In the passage on Moyn's "Humane," what does Moyn judge to be the Nuremberg Tribunal's singular accomplishment?

▸ **Passage provided**
■ ■ ■ ■ ■

World War II, Nuremberg and Korea: “America’s Brutal Peace”
It is for good reason that the first four chapters of “Humane” appear under the general heading of “Brutality”, as they cogently capture Moyn’s view that the wars conducted, to this point in history, were inherently inhumane, largely unaffected by the early attempts to make them less so. And, as he delves into the last of these four chapters, “Air War and America’s Brutal Peace”, dealing with the “strategic bombing” campaigns of World War II, the reality of that war’s documented LOW violations, the Nuremberg Tribunal, the Korean conflict, and the post-war creation of the United Nations, he evokes, ever more so, the political science historian, rather than the lawyer.
In discussing the truly staggering loss of civilian life and property resulting from the unrestricted fire-bombing of Tokyo, a tactic not then prohibited by the LOW, he returns to a previously voiced theme that pervades his thinking regarding why this body of law has so often failed in its purpose. It is a contention that those crafting the rules of “civilized warfare” have consistently made the decision that these norms need not be applied to “inferior” races. In support of this conclusion, this perceived causal link between racism and the commission of war crimes-he makes the jarring assertion that, “Like earlier colonial struggles, World War II was a race war—for…Hitler in the European theater…, but also for Americans in the Pacific.”
This is a charge that history simply does not support. While racial prejudices have historically played a role in the commission of crimes of war, framing the root cause, and LOW violations committed in the midst, of WWII solely in the context of race-for the purpose of proselytizing a conceived social-political concept-is an academic misnomer. Ever the advocate, however, his assertion of a racially-centric basis for the commission of war crimes appears repeatedly in his discussion of essentially all U.S. conflicts.
As he concludes this section of his work, Moyn adjudges the post-war Nuremberg Tribunal’s singular accomplishment to be that of its recognition and condemnation of the crime of “aggressive war”, rather than its attempt to adjudge breaches of the LOW. Having applauded this development, however, he then laments the fact that, shortly thereafter, General MacArthur’s “fateful” decision to push beyond the 38th parallel into North Korea represented a blatant violation of this very norm-an act that, in his view, “…destroyed the prospects of a Pax Americana under international law”. In surveying the nineteenth and first half of the twentieth centuries, the author has thus found very little benefit to be derived from international law, in general, or from the Law of War, in particular.
The Vietnam Conflict
Moyn begins the second section of his book, “Humanity”, with an assessment of the effect of the LOW on combat operations in Vietnam. In short order, he renders his judgment. “[I]t never occurred to [the U.S.] that anyone would regard [the LOW’s application] on combat as a barrier…. They believed that they could bask in the glow of the rule of law while liberally violating its terms.” He then offers reasons as to why he perceives this to be the case: “cavalier attitudes, cultural preconceptions about savage foreigners, counterinsurgent realities, strategic policy…and the lack of an ethic within the military itself that humane war mattered.” For those who served as military attorneys through the Vietnam experience, the topics Moyn chooses to support his analysis are familiar ones—ineffective Rules of Engagement, “search and destroy” missions, “free fire zones”, “body counts”, and, once again, the fact that the U.S. “…was fighting and killing a nonwhite race.” Issues such as these unquestionably presented challenges-sparking debate both within the military and amongst policy makers.

■ ■ ■ ■ ■

▸ **Collected data**
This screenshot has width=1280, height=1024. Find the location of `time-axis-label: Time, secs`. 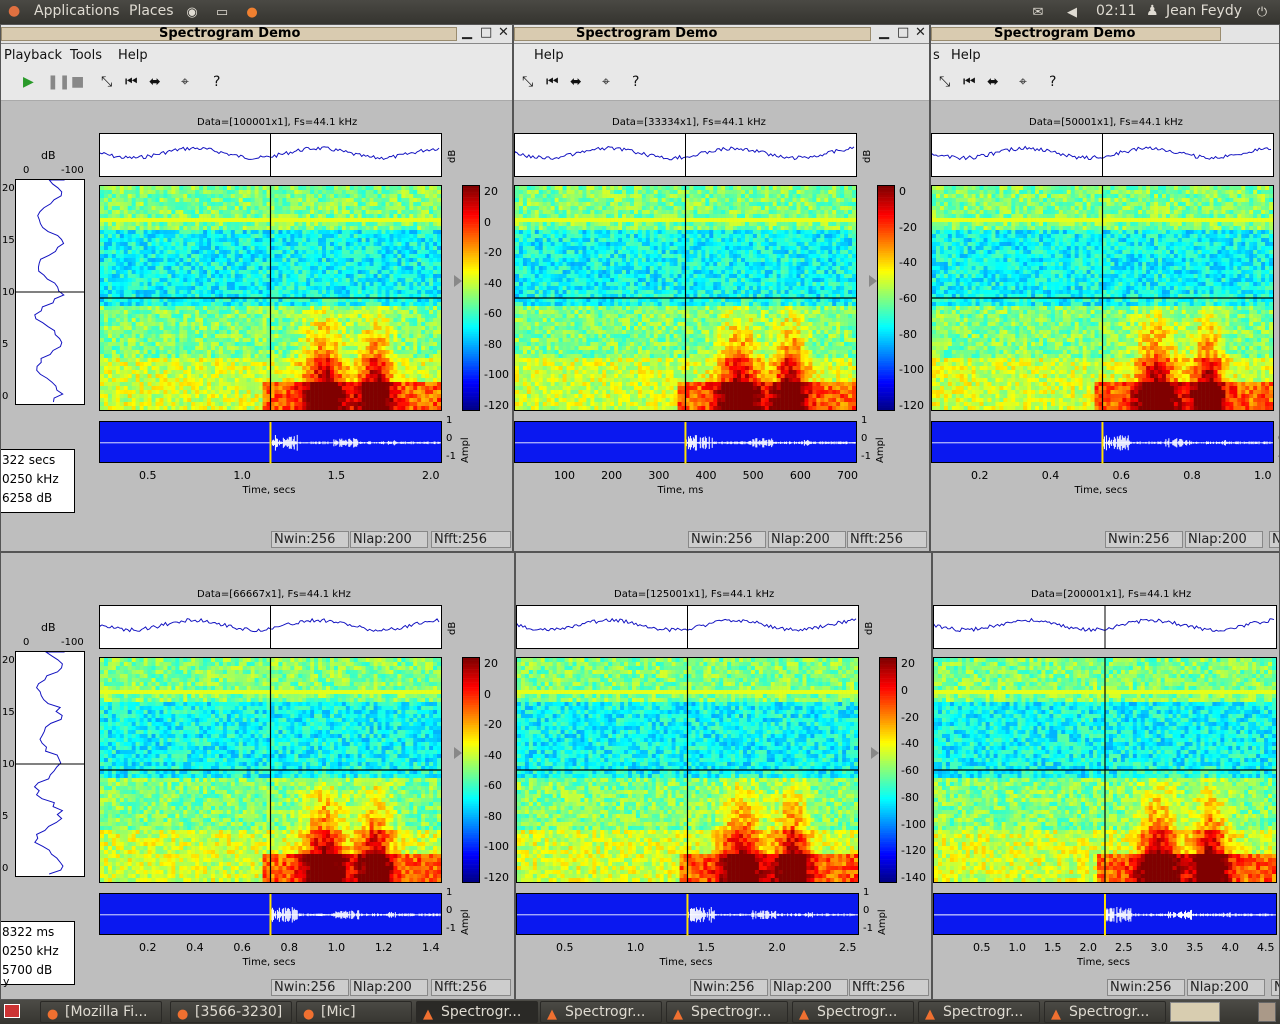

■ ■ ■ ■ ■

▸ **Response area**
Its recognition and condemnation of the crime of "aggressive war."